My question, however, is: how do I determine the starting point? Forgive me, for this is well outside my area of expertise. Not entirely sure if this is a ROOT question or a mathematical question, however some people seem to think this is a ROOT question.

I think you also have to change the first parameter of the TF2 ctors to something unique instead of having f1 written everywhere.

Finally, according to your code, x1=x2=x3=[0], y1=y2=y3=[1], x2=x3=x1=[2], y2=y3=y1=[3], t2=t3=[5], and t1=t2=[6] – I’m afraid this does not make any sense to me. You have to have 10 parameters for such system, you only have seven.

I’m sorry this is far from the answer you are hoping for, but I’m no expert in the MultiRootFinder.

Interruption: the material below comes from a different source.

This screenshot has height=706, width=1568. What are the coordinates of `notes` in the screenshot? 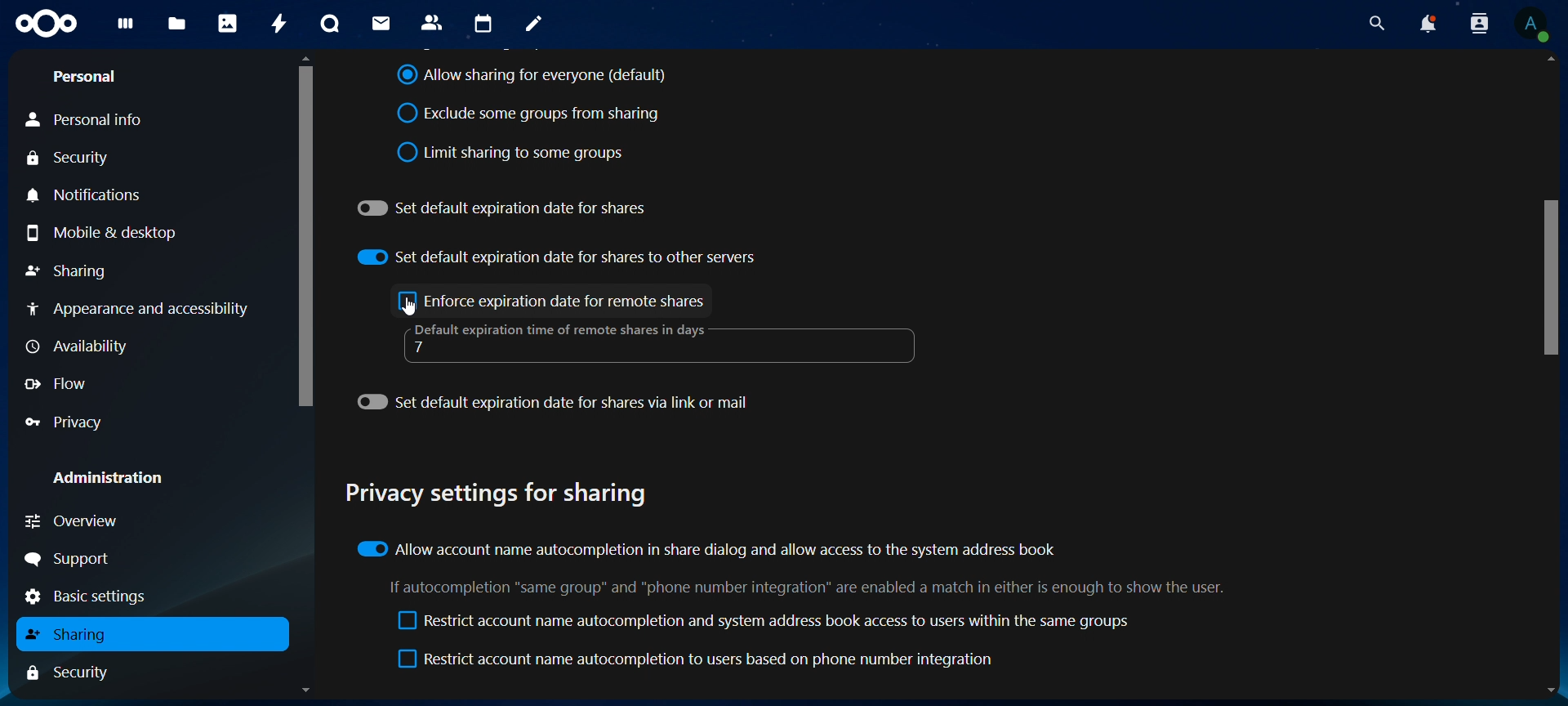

Oh, yes, whoops. Instead of copying and pasting, as I should have, I typed this up in a hurry and made some really stupid mistakes, it seems (including, as you pointed out, changing the first parameter of the TF2’s… you’re absolutely correct here, they should be unique). These aren’t, of course, present in the actual code.

What I need is probably in the ROOT docs, but unfortunately I’m unable to access those right now for some reason… All I have is the bookmarked tutorial above.

As it seems, the solution (or a solution, anyhow) is to convert the equations in to polynomials (which is a trivial task, of course), and then to rescale the domain such that both unknowns necessarily lie in [0,1].

Now, we express these polynomials as linear combinations of Bernstein basis polynomials. This is useful as we can now use the convexitivity property of Bernstein polynomials to rule out entire “regions” of the range, getting effectively an arbitrarily close estimate of the roots.
…
An alternative, simpler solution is to begin with a (very) rough estimate given by the center of the circle circumscribed by the the three coordinates [x_i,y_i]. It isn’t immediately clear to me how this is effective, as opposed to the above solution, however it seems that it works.

In the end, any estimate will work provided enough iterations, however some will be a lot slower than others.